I opened it up, found the four pads near the SoC, and went looking for ground with a multimeter against the shield. Then the unglamorous part: my pads were tinned but flat, and my hands are not as steady as they were, so I soldered a three-pin header on at an angle, bridged two pads, reflowed it, and tried again. The first sign of life is always the same little thrill, a wall of boot text scrolling past at 115200 baud:
U-Boot 1.1.4 (build date stripped)
DRAM: 64 MB
Flash: 16 MB
Hit any key to stop autoboot: 0
That Hit any key line is the whole reason serial is worth the bother. Interrupt the boot, drop into the bootloader, and you have a way back in that does not depend on whatever you just broke in flash.
tftp, the protocol that refuses to die
From U-Boot the recovery path is TFTP. The bootloader brings up its network stack, asks for a file from a fixed server address, writes it to flash, and boots. It is from a more trusting era of networking and it is wonderful precisely because it is so simple. No handshake worth mentioning, no auth, just "give me this file".
I set a static IP on my laptop, pointed a TFTP server at the recovery image, and typed the magic incantation at the U-Boot prompt to fetch and write it. The transfer ran. The erase ran. The write ran. And the thing booted, properly this time, into a working OpenWrt that brought up an interface and let me SSH in.
So why had the supported method bricked it?

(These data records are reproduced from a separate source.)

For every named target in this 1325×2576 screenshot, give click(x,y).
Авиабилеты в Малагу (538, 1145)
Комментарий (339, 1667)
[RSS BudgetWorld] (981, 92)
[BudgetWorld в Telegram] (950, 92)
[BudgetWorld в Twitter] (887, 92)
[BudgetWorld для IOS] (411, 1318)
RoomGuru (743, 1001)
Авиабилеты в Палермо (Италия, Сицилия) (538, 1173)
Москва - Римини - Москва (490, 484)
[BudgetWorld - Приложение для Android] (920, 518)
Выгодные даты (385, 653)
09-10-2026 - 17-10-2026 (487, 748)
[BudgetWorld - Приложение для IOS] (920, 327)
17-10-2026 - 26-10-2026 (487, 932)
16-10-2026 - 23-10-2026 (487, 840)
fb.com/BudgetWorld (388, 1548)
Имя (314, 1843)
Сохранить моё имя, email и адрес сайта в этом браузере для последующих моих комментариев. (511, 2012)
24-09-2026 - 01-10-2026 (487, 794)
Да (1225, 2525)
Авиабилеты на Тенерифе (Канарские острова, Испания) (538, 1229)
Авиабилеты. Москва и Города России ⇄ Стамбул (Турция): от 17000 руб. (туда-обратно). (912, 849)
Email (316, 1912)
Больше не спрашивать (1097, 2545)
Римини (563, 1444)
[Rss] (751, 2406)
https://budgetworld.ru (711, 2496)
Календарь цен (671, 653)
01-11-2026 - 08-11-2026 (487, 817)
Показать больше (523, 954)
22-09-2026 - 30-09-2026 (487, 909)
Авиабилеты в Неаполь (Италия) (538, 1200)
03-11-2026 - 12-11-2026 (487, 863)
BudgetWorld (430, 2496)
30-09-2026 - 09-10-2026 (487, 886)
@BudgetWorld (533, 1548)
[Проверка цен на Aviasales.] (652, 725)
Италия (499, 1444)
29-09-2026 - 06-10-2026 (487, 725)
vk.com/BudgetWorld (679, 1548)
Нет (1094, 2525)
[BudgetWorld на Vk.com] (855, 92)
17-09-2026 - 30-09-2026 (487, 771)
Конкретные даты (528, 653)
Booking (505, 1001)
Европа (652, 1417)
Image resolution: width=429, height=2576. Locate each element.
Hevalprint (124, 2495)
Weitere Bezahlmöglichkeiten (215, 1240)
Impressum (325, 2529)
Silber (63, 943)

As best I can tell, the factory image expected a slightly different flash layout than the one my hardware revision actually shipped with. Same model number on the box, different board underneath, the oldest trick in consumer hardware. The web UI happily wrote the image to the wrong offset and the result was an expensive paperweight until serial bailed me out.
was it worth it
Honestly? On a strict cost-benefit basis, no. I spent an evening and a roll of solder rescuing a device I could have replaced for the price of a takeaway. The router that worked now works again, doing the same job, with newer software and a kernel that gets patched.
But that was never really the point. The value was the serial console and the U-Boot prompt, because now I know this class of device has a back door that belongs to me, not the vendor, and I know how to use it. The next time a wiki tick lies to me I will go straight for the header and skip the part where I pretend the safe method is safe.
A note for anyone tempted to follow: photograph the board before you touch it, write down the exact U-Boot environment variables before you change anything, and keep a known-good recovery image on the TFTP server before you flash, not after. The order matters. The whole genre of this hobby is making the irreversible reversible, and you only get to do that if you set the safety net up first.
Leave the working router alone. Or don't, and learn something. I never seem to manage the former.